EXERCISE: Return every line from the records below that has the word "computer".

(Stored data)
○ ○ ○ ○ ○ ○ ○

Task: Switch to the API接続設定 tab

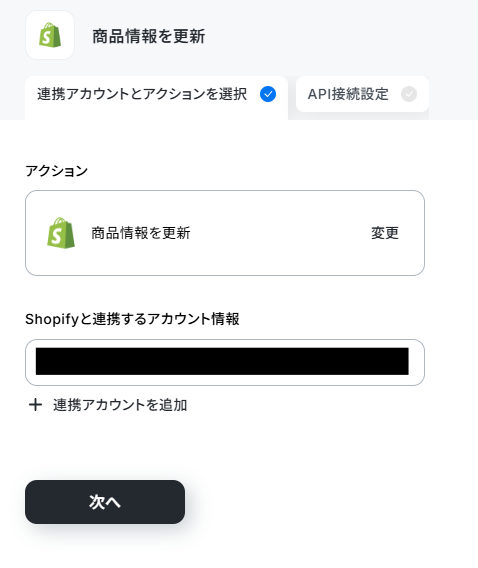Action: point(362,94)

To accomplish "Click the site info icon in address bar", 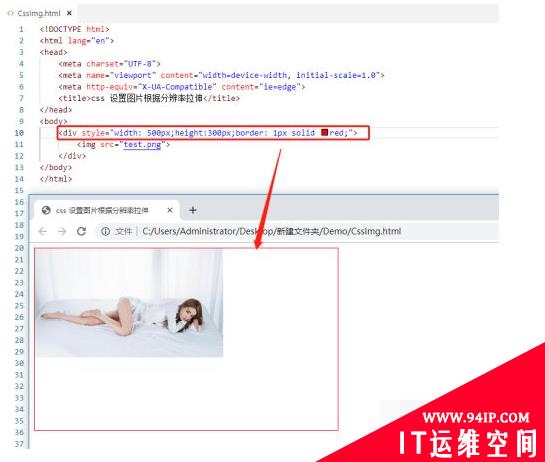I will (x=105, y=231).
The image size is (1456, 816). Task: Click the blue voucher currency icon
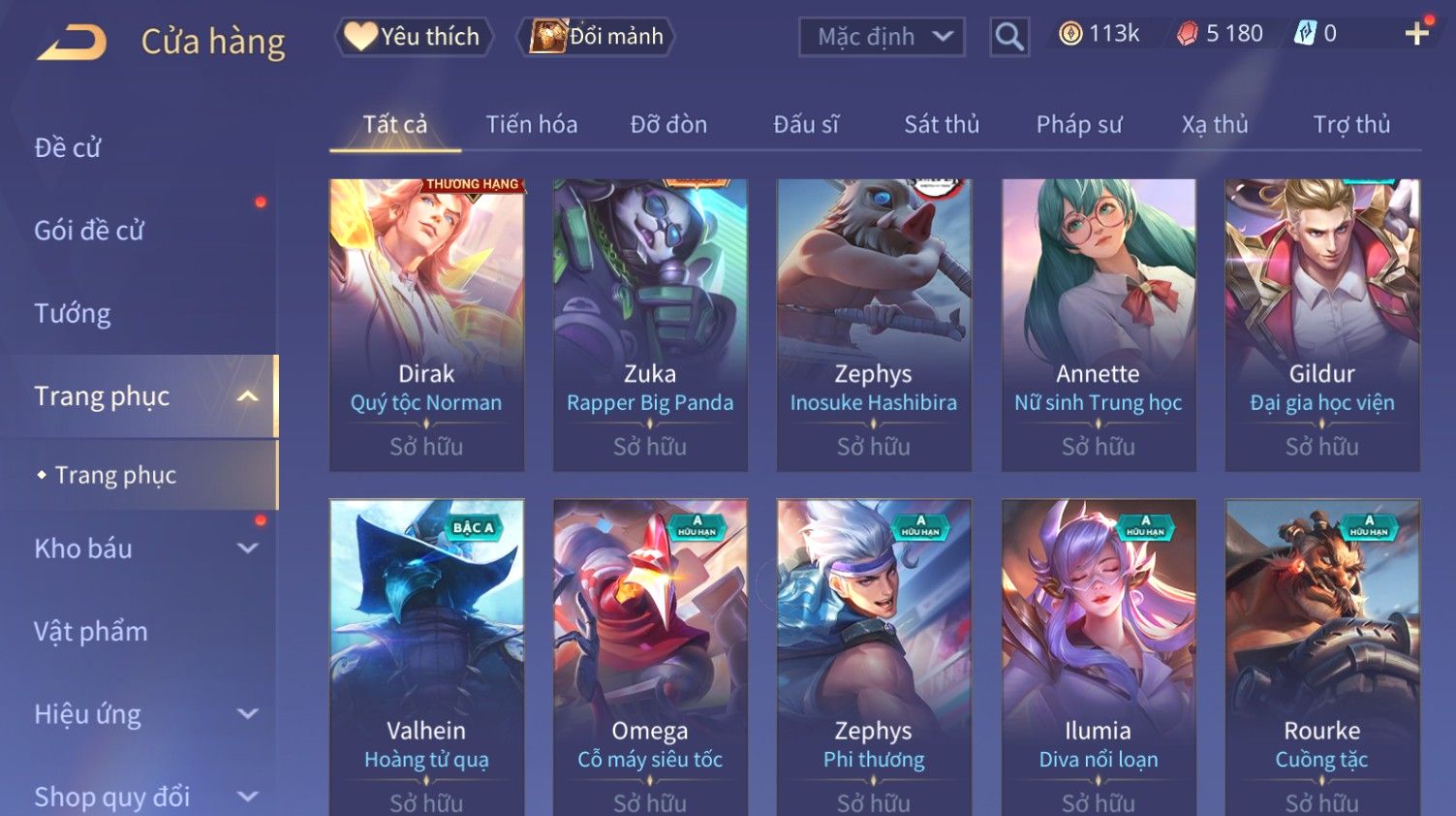(1305, 34)
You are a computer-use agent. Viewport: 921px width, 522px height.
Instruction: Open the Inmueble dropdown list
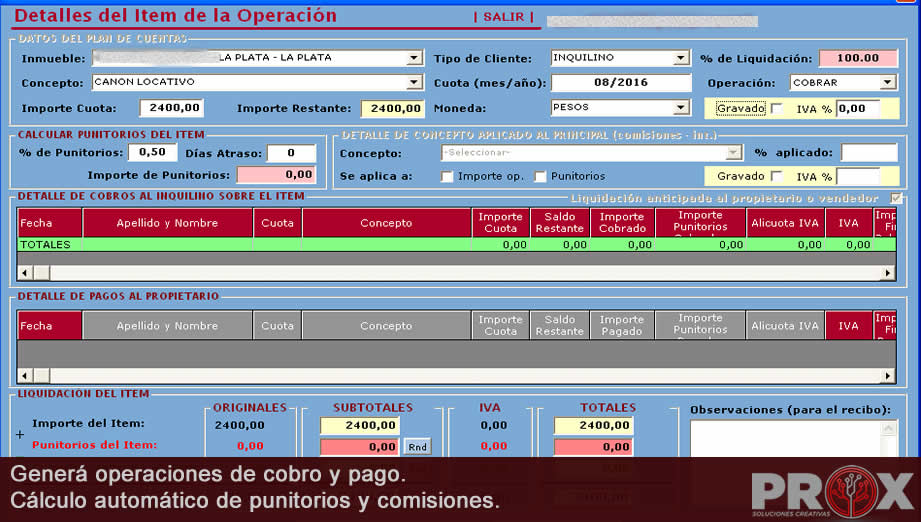[x=414, y=58]
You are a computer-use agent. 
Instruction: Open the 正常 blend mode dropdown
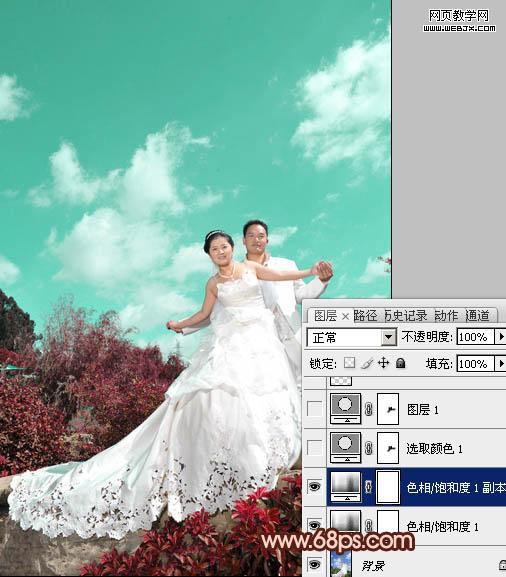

○ ○ ○ ○ ○ ○ ○

RESULT OF THE EXERCISE:
You are a computer-use agent. Viewport: 921px width, 522px height.
You are a computer-use agent. 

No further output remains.